"L'Employé", de Guillermo Saccomanno
SACCOMANNO (Guillermo), L’Employé, [El Oficinista], traduit de l’espagnol (Argentine) par Michèle Guillemont, préface de Rodrigo Fresán, Paris, Asphalte, coll. Fictions, [2010] 2012, 169 p.
La dernière publication des gens bien d’Asphalte (sous une nouvelle maquette ; juste histoire de faire chier, je vais confesser préférer l’ancienne) (eh eh) continue, en toute logique, d’explorer l’imaginaire urbain, versant plus noir tu meurs. Mais, une fois n’est pas coutume, c’est cette fois dans un cadre qu’on aurait envie de qualifier de « dystopique », tout en notant que le futur indéterminé de Guillermo Saccomanno fait surtout penser à un aujourd’hui en à peine pire. Cela dit, il ne fait effectivement pas bon vivre dans la métropole sud-américaine anonyme de L’Employé (qu’on supposera être Buenos Aires, mais bon).

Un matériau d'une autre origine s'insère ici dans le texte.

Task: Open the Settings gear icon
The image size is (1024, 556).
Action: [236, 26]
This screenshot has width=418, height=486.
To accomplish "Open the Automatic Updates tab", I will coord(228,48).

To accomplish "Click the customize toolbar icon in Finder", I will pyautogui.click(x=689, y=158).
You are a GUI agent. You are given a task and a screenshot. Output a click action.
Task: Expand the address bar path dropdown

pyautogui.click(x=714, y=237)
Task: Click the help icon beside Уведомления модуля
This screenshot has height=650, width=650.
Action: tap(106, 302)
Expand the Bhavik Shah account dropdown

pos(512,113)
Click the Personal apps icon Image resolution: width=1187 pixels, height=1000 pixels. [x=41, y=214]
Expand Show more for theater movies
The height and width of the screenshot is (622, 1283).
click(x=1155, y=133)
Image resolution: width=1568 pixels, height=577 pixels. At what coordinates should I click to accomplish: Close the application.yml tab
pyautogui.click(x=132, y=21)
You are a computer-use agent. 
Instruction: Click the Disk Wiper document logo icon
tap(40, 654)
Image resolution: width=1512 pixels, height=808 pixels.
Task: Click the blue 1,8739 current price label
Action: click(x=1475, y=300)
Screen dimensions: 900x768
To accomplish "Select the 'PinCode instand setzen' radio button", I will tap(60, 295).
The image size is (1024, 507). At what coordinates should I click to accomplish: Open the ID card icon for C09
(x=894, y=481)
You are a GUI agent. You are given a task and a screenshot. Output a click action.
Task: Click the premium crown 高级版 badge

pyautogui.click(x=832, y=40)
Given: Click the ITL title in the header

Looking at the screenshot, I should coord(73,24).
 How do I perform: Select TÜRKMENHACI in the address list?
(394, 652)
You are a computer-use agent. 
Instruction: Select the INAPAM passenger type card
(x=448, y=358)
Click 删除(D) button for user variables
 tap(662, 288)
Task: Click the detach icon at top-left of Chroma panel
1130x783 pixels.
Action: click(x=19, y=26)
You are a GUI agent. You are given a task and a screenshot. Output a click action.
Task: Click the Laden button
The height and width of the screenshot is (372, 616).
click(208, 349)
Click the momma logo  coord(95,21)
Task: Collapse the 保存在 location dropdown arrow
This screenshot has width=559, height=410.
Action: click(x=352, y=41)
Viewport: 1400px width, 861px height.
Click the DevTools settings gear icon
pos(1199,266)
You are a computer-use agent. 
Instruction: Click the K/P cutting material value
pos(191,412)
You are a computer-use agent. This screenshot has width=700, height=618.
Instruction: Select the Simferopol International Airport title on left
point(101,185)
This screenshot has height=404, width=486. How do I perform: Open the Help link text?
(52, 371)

La ville est en proie à l’autoritarisme militaire, voire au totalitarisme – il est vrai que l’Argentine est passée par là il n’y a pas si longtemps… –, symbolisé par la surveillance omniprésente des hélicoptères de la sécurité ; y répond une contestation parfois pacifiste (mais sévèrement réprimée comme de juste), sombrant toutefois volontiers dans le terrorisme le plus aveugle ; dans les rues où les éboueurs ramassent les cadavres au petit matin, errent hordes de chiens clonés et bandes de jeunes sans avenir portés sur l’agression gratuite. Tout ça n’est pas très glop…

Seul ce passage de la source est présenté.